**Task A:**
Answer these from the post about the cycling accident:
(i) Where did the writer park the car before the ride?
(ii) On what road did the crash happen?
(iii) Which shoulder took the brunt of the fall?
**Task B:**
From the post about the cycling accident, write out everything from "Sunday, August 8, 2010" down to "goes the saying.", word for word.

Start of Passage to read

Sunday, August 8, 2010

The Head Bone’s (Still) Connected to the Collar Bone

They’re funny things, Accidents. You never have them till you’re having them.

I was thinking earlier this week how much I was looking forward to Ironman Canada. My favourite event ever: great swim, spectacular bike ride, relatively easy run and lots of enthusiastic spectators. And I was ready for it. With my biking in the best shape it has ever been and my running and swimming finally coming back after a long sabbatical I was all set to enjoy the race from beginning to end. Besides, after DNFs in my last two major races I could use a success; I could use a break, I remember thinking.

Be careful what you wish for, goes the saying.

This past weekend with the race three weeks out, I decided I might benefit from one last century ride, and I decided to do it on the Muskoka 70.3 course near Huntsville. It is terrain I know very well having driven on the highways all my life ( we have a cottage close by) and having done the Muskoka Chase many times. I parked my car at Robinson’s General Store In Dorset, about half way around the 78 km loop part of the course, intending to do the loop twice.

I was having my best ride in months. Sparkling cool, calm morning air, smooth road and a responsive bicycle. There are times when there is nowhere else I would rather be. Coming down a hill at a decent speed on South Portage Road, something – a pothole, rock, gremlin - grabbed the aerobars out of my hands. In a split second my bike shot into the soft sand at the side of the road, bucked wildly like an unbroken stallion and threw me over the handlebars onto the pavement. I hit with my chest, head and finally my knees, which acted as brakes, dragging along the road behind me until I skidded to a stop. I didn’t lose consciousness but was pretty frazzled.

My left shoulder had taken the brunt of my unscheduled aterrissage; the same shoulder that I injured in another fall two years ago. Now it throbbed and burned, sending streamers of pain through the rest of my body. Like most cyclists, naturally my first thought was for my bike: to get it off the road, where it lay impotently waiting to be run over by the next pickup truck that happened over the brow of the hill. If you had been watching from the sidelines you would have seen me staggering around like a drunken sailor kicking water bottles into the ditch and frantically dragging the frame of my P2 out of harm’s way, all the time voicing imprecations of outrage and pain.

End of Passage to read
Start of Dataset content

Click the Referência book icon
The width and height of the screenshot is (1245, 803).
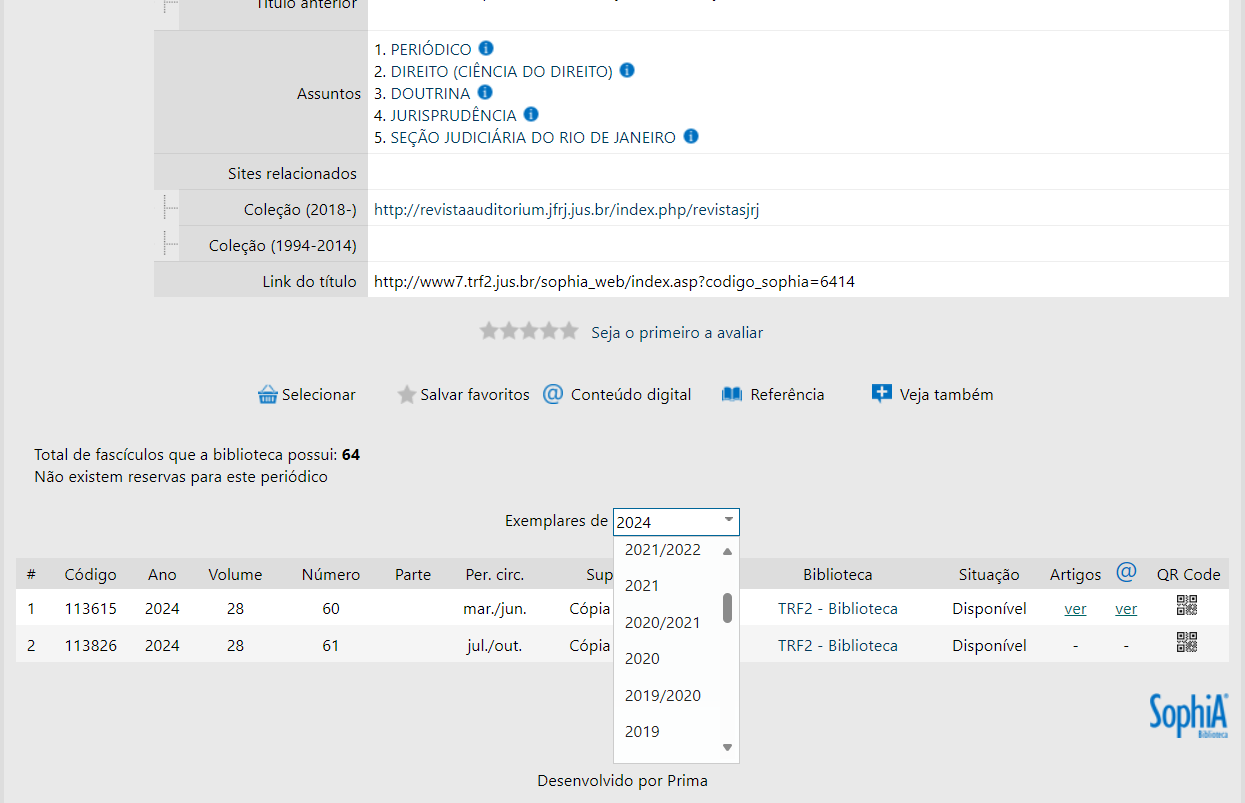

End of Dataset content

**Answer A:**
(i) At Robinson's General Store in Dorset.
(ii) South Portage Road.
(iii) The left shoulder.

**Answer B:**
Sunday, August 8, 2010

The Head Bone’s (Still) Connected to the Collar Bone

They’re funny things, Accidents. You never have them till you’re having them.

I was thinking earlier this week how much I was looking forward to Ironman Canada. My favourite event ever: great swim, spectacular bike ride, relatively easy run and lots of enthusiastic spectators. And I was ready for it. With my biking in the best shape it has ever been and my running and swimming finally coming back after a long sabbatical I was all set to enjoy the race from beginning to end. Besides, after DNFs in my last two major races I could use a success; I could use a break, I remember thinking.

Be careful what you wish for, goes the saying.